* Exercise:
Copy each line, word for word, from the one with "You are a computer-use agent. Screen" through the final line of the listing, but skip the pictures.

* Data shown:

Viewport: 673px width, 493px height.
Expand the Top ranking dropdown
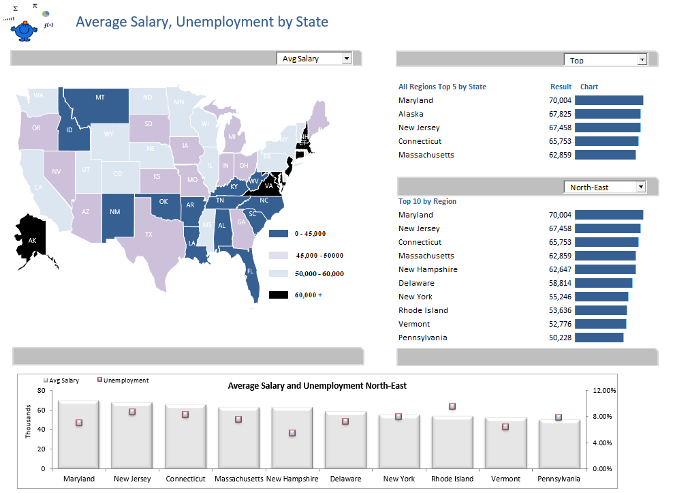pos(642,60)
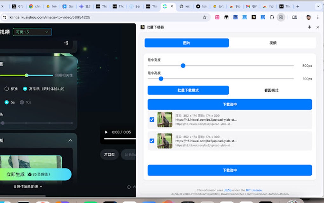Click the active batch downloader extension icon
Screen dimensions: 324x203
coord(281,18)
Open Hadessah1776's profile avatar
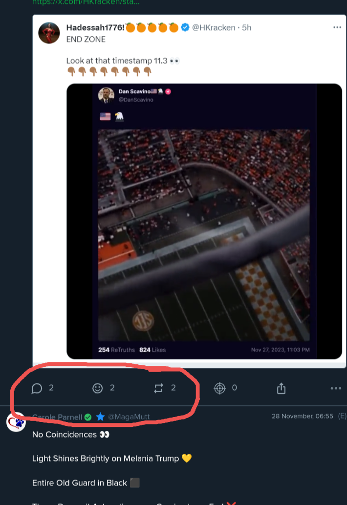Image resolution: width=347 pixels, height=505 pixels. [49, 33]
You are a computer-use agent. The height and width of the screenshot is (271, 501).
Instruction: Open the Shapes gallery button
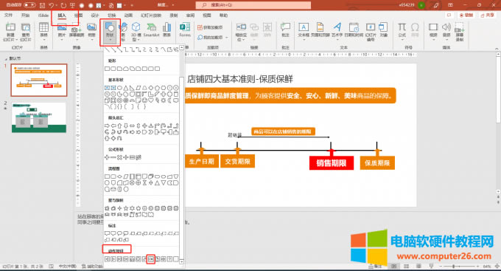(x=110, y=32)
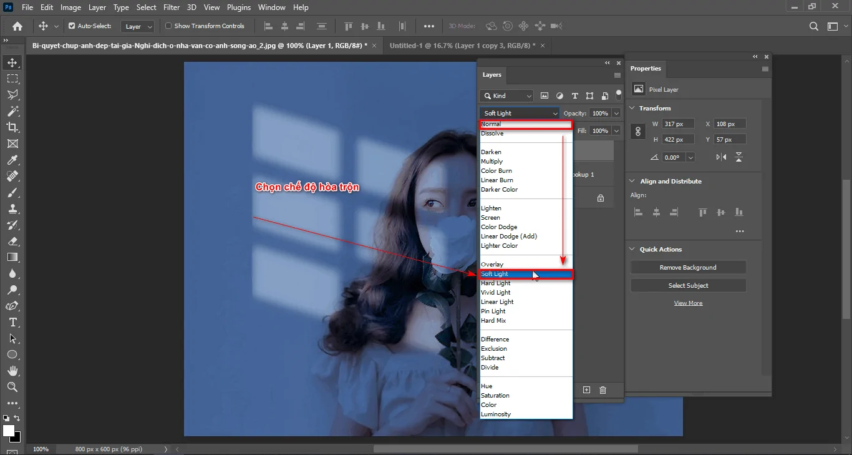
Task: Select the Crop tool
Action: 12,127
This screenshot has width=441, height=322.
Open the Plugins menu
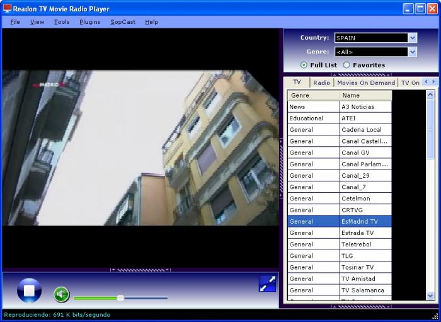coord(89,22)
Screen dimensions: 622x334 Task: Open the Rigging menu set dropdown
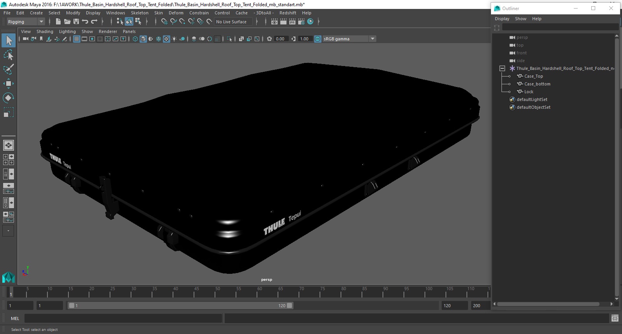point(26,22)

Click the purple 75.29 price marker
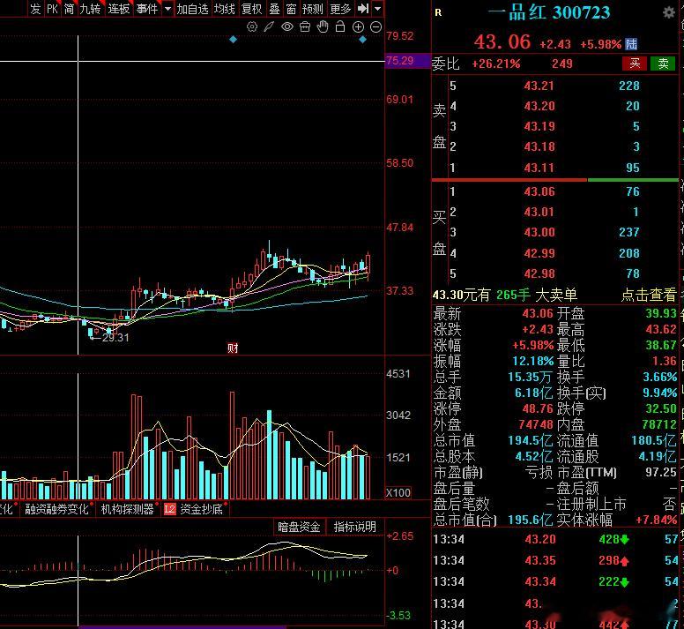click(x=408, y=61)
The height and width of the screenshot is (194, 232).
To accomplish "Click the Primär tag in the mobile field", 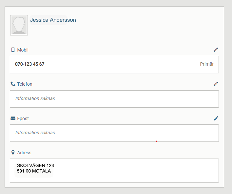I will click(x=207, y=64).
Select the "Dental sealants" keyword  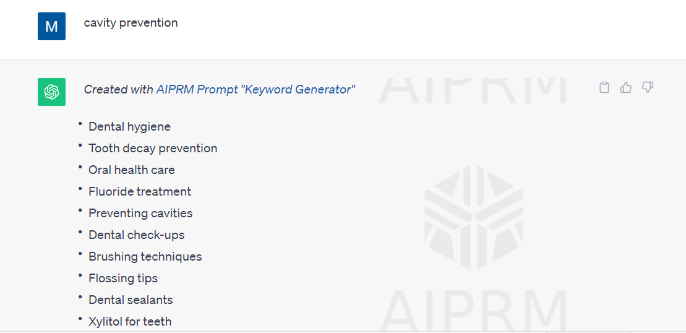131,300
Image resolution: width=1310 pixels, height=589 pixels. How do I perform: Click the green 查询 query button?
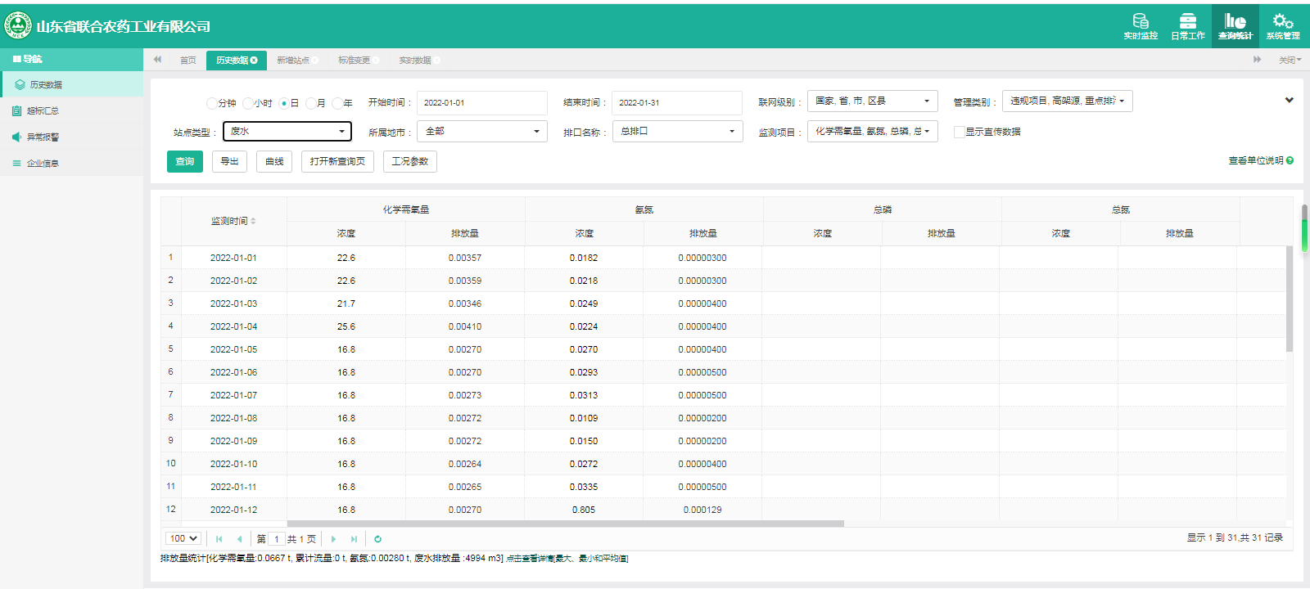point(184,162)
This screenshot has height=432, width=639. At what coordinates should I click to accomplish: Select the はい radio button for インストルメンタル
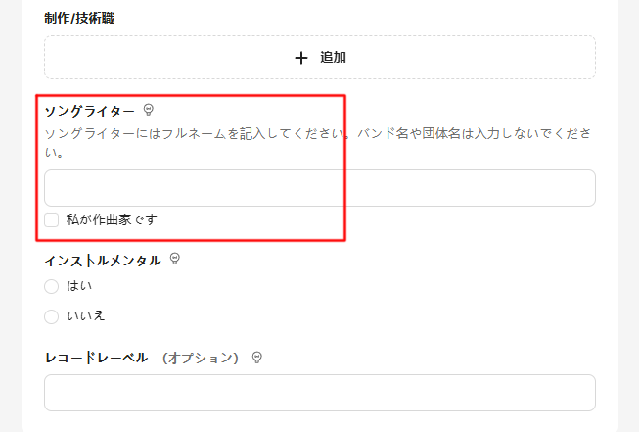coord(51,286)
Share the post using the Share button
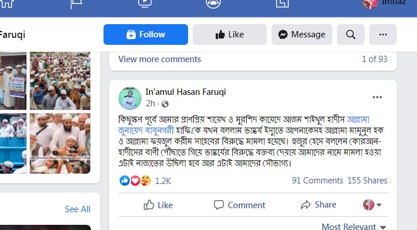Viewport: 417px width, 230px height. tap(318, 205)
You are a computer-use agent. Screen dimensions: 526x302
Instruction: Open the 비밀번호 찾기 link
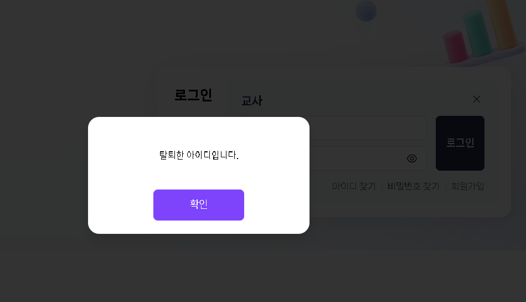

* Final answer:
You are a computer-use agent. Screen dimensions: 526x302
Instruction: Open the 비밀번호 찾기 link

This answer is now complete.